Phenotypic data analysis

An unweighted two-stage univariate19 mixed model analysis was adopted to analyze the phenotypic traits (Fig. 1). In the first step, best linear unbiased estimates (BLUEs) were derived per environment for each trait with the following model:

$${{\rm{y}}}_{{\rm{ijk}}}={\rm{\mu }}+{{\rm{g}}}_{{\rm{i}}}+{{\rm{r}}}_{{\rm{j}}}+{{\rm{b}}}_{{\rm{k}}}\left({{\rm{r}}}_{{\rm{j}}}\right)+{{\rm{e}}}_{{\rm{ijk}}}{\rm{,}}$$
(1)

where, yijk denotes trait measurement from ith genotype (g) in kth block (b) nested in jth replication (r). In the model (1) all terms except the common mean (µ) and gi were considered random for deriving BLUEs, whereas all terms except µ were modelled as random to estimate variance(s) for deriving repeatabilities per environment as,

$${{\rm{R}}}_{{\rm{n}}}={{\rm{\sigma }}}_{{\rm{g}}}^{2}/\left({{\rm{\sigma }}}_{{\rm{g}}}^{2}+{{\rm{\sigma }}}_{{\rm{g}}}^{2}/{{\rm{n}}}_{{\rm{r}}}\right),$$
(2)

where, Rn denotes repeatability for a trait at nth environment, σ2g denotes the genotypic variance, σ2e denotes the error variance and nr denotes number of replications. In the second step, BLUEs across environments were calculated with the model,

$${{\rm{y}}}_{{\rm{im}}}={\rm{\mu }}+{{\rm{g}}}_{{\rm{i}}}+{{\rm{E}}}_{{\rm{m}}}+{{\rm{e}}}_{{\rm{im}}},$$
(3)

where, yim denotes trait measurement from ith genotype in the mth environment (E). In the model (3) all except the µ and gi terms were considered random for deriving BLUEs, whereas all terms except µ were modelled as random to estimate variance(s) for deriving heritabilities for a given trait.

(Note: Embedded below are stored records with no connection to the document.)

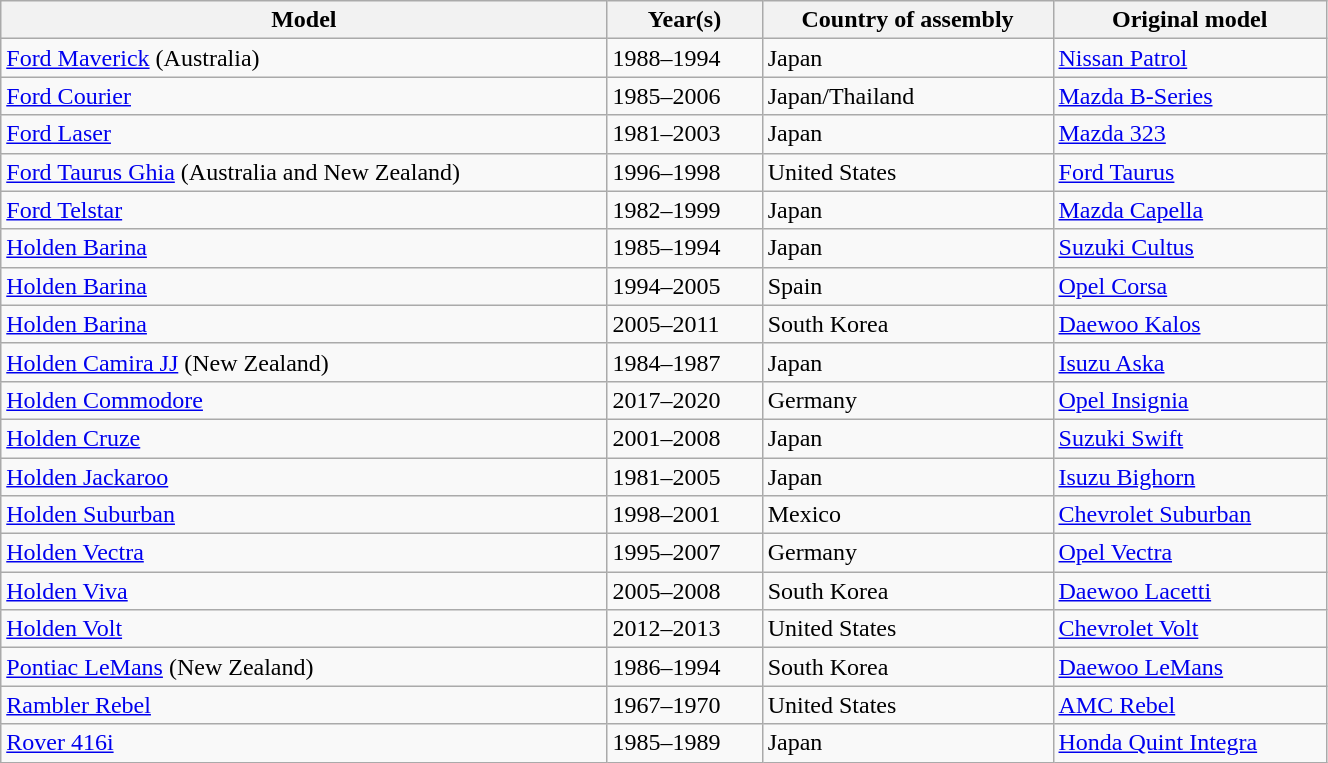
Holden Cruze (304, 438)
Rambler Rebel (304, 705)
Japan/Thailand (908, 96)
Daewoo Kalos (1190, 324)
Mexico (908, 515)
2012–2013 (684, 629)
Ford Laser (304, 134)
1985–1989 (684, 743)
Honda Quint Integra (1190, 743)
2005–2011 (684, 324)
1967–1970 (684, 705)
Mazda 323 (1190, 134)
Holden Suburban (304, 515)
Year(s) (684, 20)
Spain (908, 286)
Nissan Patrol (1190, 58)
Ford Courier (304, 96)
Chevrolet Suburban (1190, 515)
Isuzu Bighorn (1190, 477)
Ford Telstar (304, 210)
Country of assembly (908, 20)
Ford Maverick (Australia) (304, 58)
1981–2005 (684, 477)
Opel Insignia (1190, 400)
Ford Taurus Ghia (Australia and New Zealand) (304, 172)
Suzuki Cultus (1190, 248)
Suzuki Swift (1190, 438)
1986–1994 (684, 667)
1982–1999 (684, 210)
Pontiac LeMans (New Zealand) (304, 667)
2005–2008 (684, 591)
Mazda B-Series (1190, 96)
Holden Jackaroo (304, 477)
Isuzu Aska (1190, 362)
Chevrolet Volt (1190, 629)
Rover 416i (304, 743)
Daewoo LeMans (1190, 667)
Opel Corsa (1190, 286)
1985–1994 (684, 248)
1998–2001 (684, 515)
1988–1994 (684, 58)
1996–1998 (684, 172)
2017–2020 (684, 400)
Holden Viva (304, 591)
Ford Taurus (1190, 172)
Opel Vectra (1190, 553)
Model (304, 20)
Daewoo Lacetti (1190, 591)
1981–2003 (684, 134)
1994–2005 (684, 286)
Holden Camira JJ (New Zealand) (304, 362)
2001–2008 (684, 438)
Mazda Capella (1190, 210)
Original model (1190, 20)
1985–2006 (684, 96)
1984–1987 (684, 362)
Holden Vectra (304, 553)
1995–2007 (684, 553)
Holden Volt (304, 629)
AMC Rebel (1190, 705)
Holden Commodore (304, 400)
From the cell containing the given text, extract its center point as [X, Y] coordinate. 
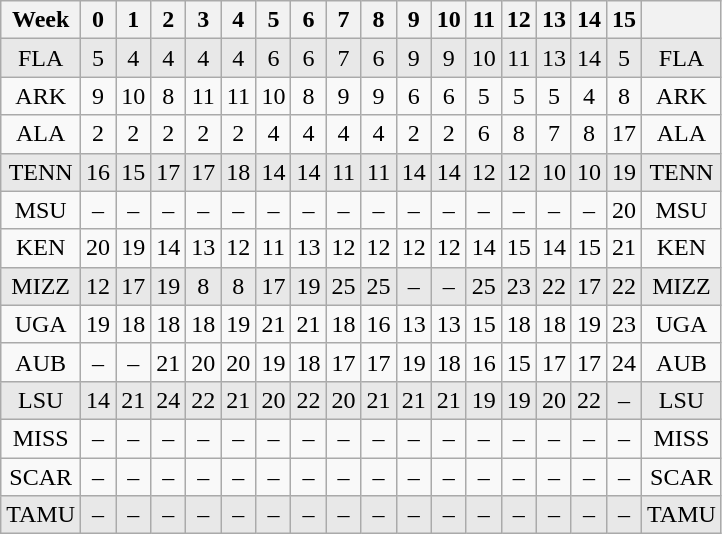
3 [204, 20]
1 [134, 20]
0 [98, 20]
Week [41, 20]
For the text-containing cell, return its midpoint in [X, Y] coordinate format. 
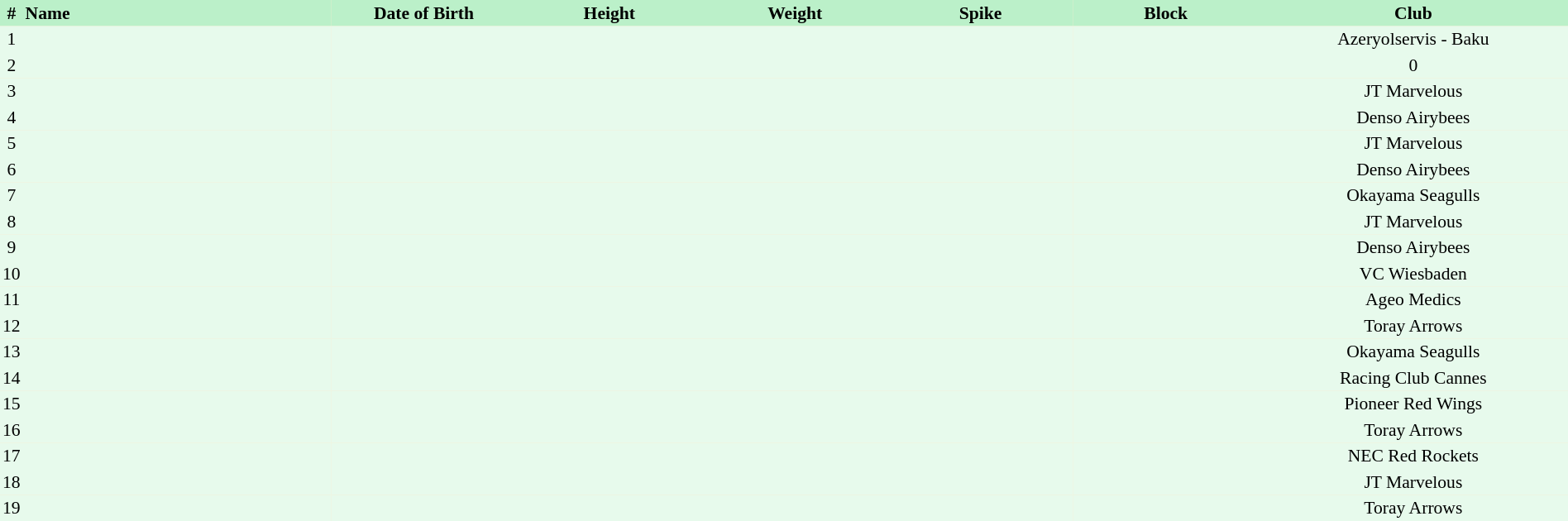
0 [1413, 65]
3 [12, 91]
12 [12, 326]
11 [12, 299]
Height [610, 13]
VC Wiesbaden [1413, 274]
Racing Club Cannes [1413, 378]
4 [12, 117]
# [12, 13]
13 [12, 352]
Weight [795, 13]
Pioneer Red Wings [1413, 404]
10 [12, 274]
Ageo Medics [1413, 299]
NEC Red Rockets [1413, 457]
19 [12, 508]
1 [12, 40]
8 [12, 222]
17 [12, 457]
Azeryolservis - Baku [1413, 40]
15 [12, 404]
Name [177, 13]
6 [12, 170]
14 [12, 378]
9 [12, 248]
Spike [980, 13]
2 [12, 65]
Date of Birth [423, 13]
Club [1413, 13]
7 [12, 195]
16 [12, 430]
5 [12, 144]
Block [1166, 13]
18 [12, 482]
Detect which cell encompasses the target text, then output its [x, y] center coordinate. 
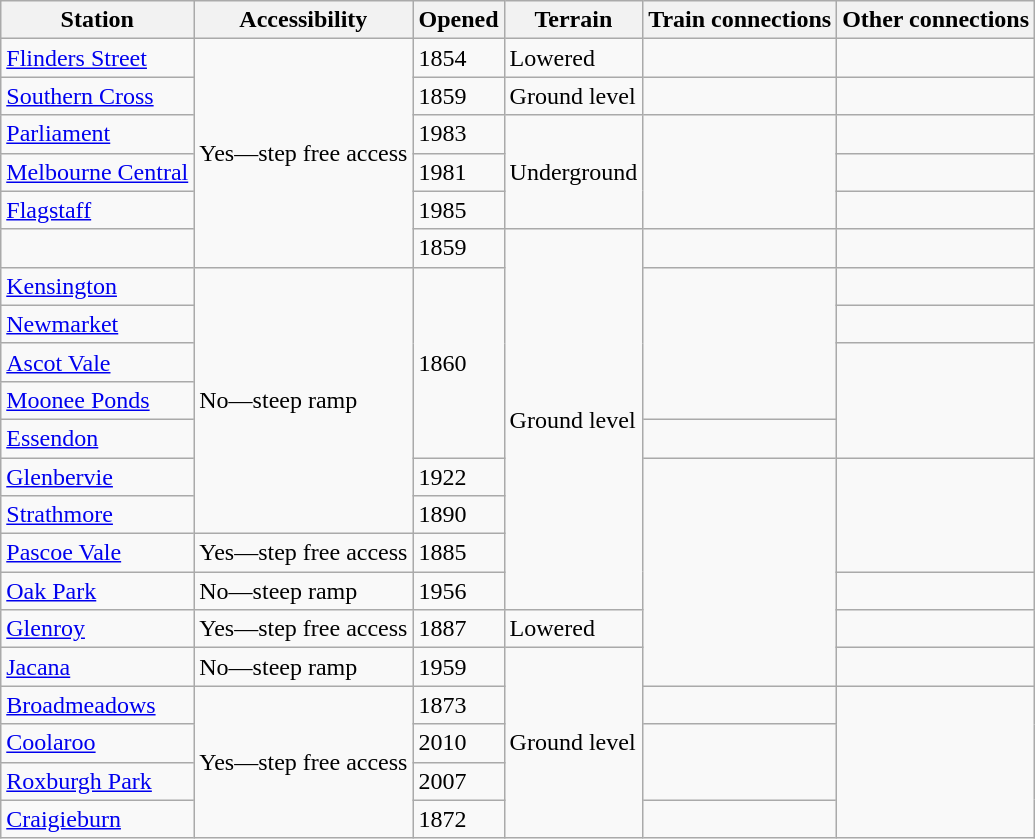
Oak Park [98, 591]
Glenroy [98, 629]
Station [98, 20]
Southern Cross [98, 96]
Underground [574, 172]
Newmarket [98, 324]
1985 [458, 210]
Strathmore [98, 515]
Accessibility [304, 20]
Train connections [740, 20]
Broadmeadows [98, 705]
Melbourne Central [98, 172]
Roxburgh Park [98, 781]
1873 [458, 705]
Pascoe Vale [98, 553]
1887 [458, 629]
1890 [458, 515]
2010 [458, 743]
Ascot Vale [98, 362]
1959 [458, 667]
1922 [458, 477]
Craigieburn [98, 819]
Jacana [98, 667]
1983 [458, 134]
1854 [458, 58]
Flagstaff [98, 210]
Kensington [98, 286]
1981 [458, 172]
1885 [458, 553]
Opened [458, 20]
1872 [458, 819]
Coolaroo [98, 743]
Flinders Street [98, 58]
Essendon [98, 438]
Glenbervie [98, 477]
1860 [458, 362]
1956 [458, 591]
2007 [458, 781]
Terrain [574, 20]
Parliament [98, 134]
Other connections [936, 20]
Moonee Ponds [98, 400]
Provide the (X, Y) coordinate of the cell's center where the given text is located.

The normality of the distribution of BLUEs across environments was tested for each trait with the Shapiro–Wilk test at p = 0.05. Heritability was estimated as:

$${{\rm{h}}}_{{\rm{plotbased}}}^{2}={{\rm{\sigma }}}_{g}^{2}/\left({{\rm{\sigma }}}_{g}^{2}+{{\rm{\sigma }}}_{{g}^{* }{\rm{e}}}^{2}+{{\rm{\sigma }}}_{g}^{2}\right),$$
(4)

and

$${{\rm{h}}}_{{\rm{entry}}\;{\rm{mean}}\;{\rm{based}}}^{2}={\sigma }_{{\rm{g}}}^{2}/\left({\sigma }_{{\rm{g}}}^{2}+{\sigma }_{{{\rm{g}}}^{* }{\rm{e}}}^{2}/\left({{\rm{n}}}_{{\rm{e}}}\right)+{\sigma }_{{\rm{e}}}^{2}/\left({{\rm{n}}}_{{\rm{e}}}^{\ast }{{\rm{n}}}_{{\rm{r}}}\right)\right){\rm{,}}$$
(5)

where, ne denotes number of environments and nr stands for (mean) number of replications.

Fig. 1
figure 1

Overview of the analysis.

For disease resistance traits (FHB, SEP, DTR), since complete-block structure was missing the previously described model (1) is reduced to:

$${{\rm{y}}}_{{\rm{ij}}}={\rm{\mu }}+{{\rm{g}}}_{{\rm{i}}}+{{\rm{r}}}_{{\rm{j}}}+{{\rm{e}}}_{{\rm{ij}}},$$
(6)

For the traits having few environments with just one replication (TKW, PC, ZEL, GPE) or traits with no complete-block replication in any of the environment (SDS, GH), the previously described model (1) was modified as follows,

$${{\rm{y}}}_{{\rm{ik}}}={\rm{\mu }}+{{\rm{g}}}_{{\rm{i}}}+{{\rm{b}}}_{{\rm{k}}}+{{\rm{e}}}_{{\rm{ik}}},$$
(7)

For disease resistance traits mean values for genotypes in a given replication of the respective trial were calculated (1) First across two assessments and then over two types of leaves for DTR as well as STB; (2) Across three assessments separately for incidence and severity score for FHB. In the latter case, an FHB score was additionally calculated as,

$$\left({\rm{mean}}\;{\rm{incidence}}\;{\rm{score}}\;{\rm{across}}\;{\rm{three}}\;{\rm{assessments}}\right)\times \left({\rm{mean}}\;{\rm{severity}}\;{\rm{score}}\;{\rm{across}}\;{\rm{three}}\;{\rm{assessments}}\right)\,/\,100$$
(8)

Biplot analysis

The genotype times environment (random) effects matrix (g*e matrix) was derived by fitting a one-step model, i.e.,

$${{\rm{y}}}_{{\rm{ijkm}}}={\rm{\mu }}+{{\rm{g}}}_{{\rm{i}}}+{{\rm{E}}}_{{\rm{m}}}+{{\rm{g}}}_{{\rm{i}}}:{{\rm{E}}}_{{\rm{m}}}+{{\rm{r}}}_{{\rm{j}}}+{{\rm{b}}}_{{\rm{k}}}+{{\rm{e}}}_{{\rm{ijkm}}},$$
(9)

for agronomic as well as quality traits, and

$${{\rm{y}}}_{{\rm{ijm}}}={\rm{\mu }}+{{\rm{g}}}_{{\rm{i}}}+{{\rm{E}}}_{{\rm{m}}}+{{\rm{g}}}_{{\rm{i}}}:{{\rm{E}}}_{{\rm{m}}}+{{\rm{r}}}_{{\rm{j}}}+{{\rm{e}}}_{{\rm{ijm}}},$$
(10)

for disease traits respectively. In model (9) as well as (10), all components except µ were assumed random and the biplot was produced from a rank two approximation of the centered g*e matrix as outlined in20.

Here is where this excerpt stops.